El rubio, desde atrás, aflojó la presión. Katia se dijo que en algún momento él dejaría de abrazarla para intentar besarla. Entonces aprovecharía. Cuando los curiosos apabullados por el calor se retiraron de las ventanas, el rubio cedió y empezó a acariciarle las tetas por encima de la remera. Katia se dio vuelta, acercó su cara a la de él como si se dispusiera a besarlo, y cuando percibió que la fuerza de su abrazo cedía del todo, apoyó las manos sobre su pecho y lo empujó contra el portón de un edificio. Empuñó la Colt y apenas le dio tiempo de entender que estaba por ser ejecutado. Le habría horadado la oreja derecha si él no hubiera intentado apartar la cabeza y no se hubiera cubierto la cara con una mano como si se protegiera de la luz del sol. El tiro le reventó la frente.

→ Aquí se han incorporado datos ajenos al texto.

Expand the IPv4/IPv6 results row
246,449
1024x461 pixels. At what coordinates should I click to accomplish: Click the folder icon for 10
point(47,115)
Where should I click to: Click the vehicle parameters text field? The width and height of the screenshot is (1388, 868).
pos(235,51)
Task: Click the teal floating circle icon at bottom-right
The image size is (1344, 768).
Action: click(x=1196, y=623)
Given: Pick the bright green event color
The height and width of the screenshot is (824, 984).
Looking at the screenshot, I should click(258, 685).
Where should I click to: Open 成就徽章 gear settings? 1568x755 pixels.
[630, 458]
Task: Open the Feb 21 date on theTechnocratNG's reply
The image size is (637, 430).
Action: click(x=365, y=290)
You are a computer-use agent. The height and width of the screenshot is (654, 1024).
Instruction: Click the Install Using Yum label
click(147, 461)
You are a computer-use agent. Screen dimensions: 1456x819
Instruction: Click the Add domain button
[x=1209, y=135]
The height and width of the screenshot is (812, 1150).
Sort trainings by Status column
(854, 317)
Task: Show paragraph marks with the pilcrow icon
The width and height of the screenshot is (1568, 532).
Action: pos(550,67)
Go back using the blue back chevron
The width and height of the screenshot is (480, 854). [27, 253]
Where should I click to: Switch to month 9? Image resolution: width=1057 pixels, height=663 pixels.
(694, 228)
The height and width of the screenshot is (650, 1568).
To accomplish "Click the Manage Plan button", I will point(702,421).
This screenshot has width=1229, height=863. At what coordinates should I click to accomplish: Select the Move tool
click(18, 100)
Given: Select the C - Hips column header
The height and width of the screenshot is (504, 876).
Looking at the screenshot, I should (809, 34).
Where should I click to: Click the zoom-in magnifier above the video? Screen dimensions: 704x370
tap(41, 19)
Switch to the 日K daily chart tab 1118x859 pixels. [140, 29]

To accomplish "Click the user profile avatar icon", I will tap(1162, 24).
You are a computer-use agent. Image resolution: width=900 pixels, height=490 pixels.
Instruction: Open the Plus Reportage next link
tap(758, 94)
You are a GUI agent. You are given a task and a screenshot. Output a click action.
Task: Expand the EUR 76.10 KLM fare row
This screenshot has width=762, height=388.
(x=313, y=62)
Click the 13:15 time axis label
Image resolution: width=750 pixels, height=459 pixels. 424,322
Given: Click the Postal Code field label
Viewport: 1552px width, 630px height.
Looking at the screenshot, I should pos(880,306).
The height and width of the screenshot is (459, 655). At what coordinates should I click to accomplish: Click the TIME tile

Ciega de ira, Katia corrió hacia donde había visto a Malena por última vez. Se figuró que todavía no habían entrado al departamento y estaba a tiempo de quemarla de lejos con un tiro de alta precisión. En ese momento, cuando ajustaba en su cabeza una escena propia de un coto de caza y no de una ciudad, un ruido de sirenas empezó a cercarla y una voz de alerta que venía del cielo la detuvo en seco. “Manos arriba”. “Deténgase o disparo”. Frases hechas que conocía por viejas películas. Trató de recordar cómo reaccionaban a la amenaza de la ley los héroes del cine. Una fuerza extraña la mantuvo quieta. ¿Si al imitar la ficción algo fallara? ¿Si imitar fuera morir? Levantó los brazos. La misma voz amplificada desde arriba le ordenó que soltara el arma. Ella se dejó arrullar por la voz. Al chocar contra el suelo, la Colt soltó un ruido muerto. Como si rendida su dueña pasara al reino de esos objetos amorfos que una vez olvidados en la calle ya no vuelven al hombre.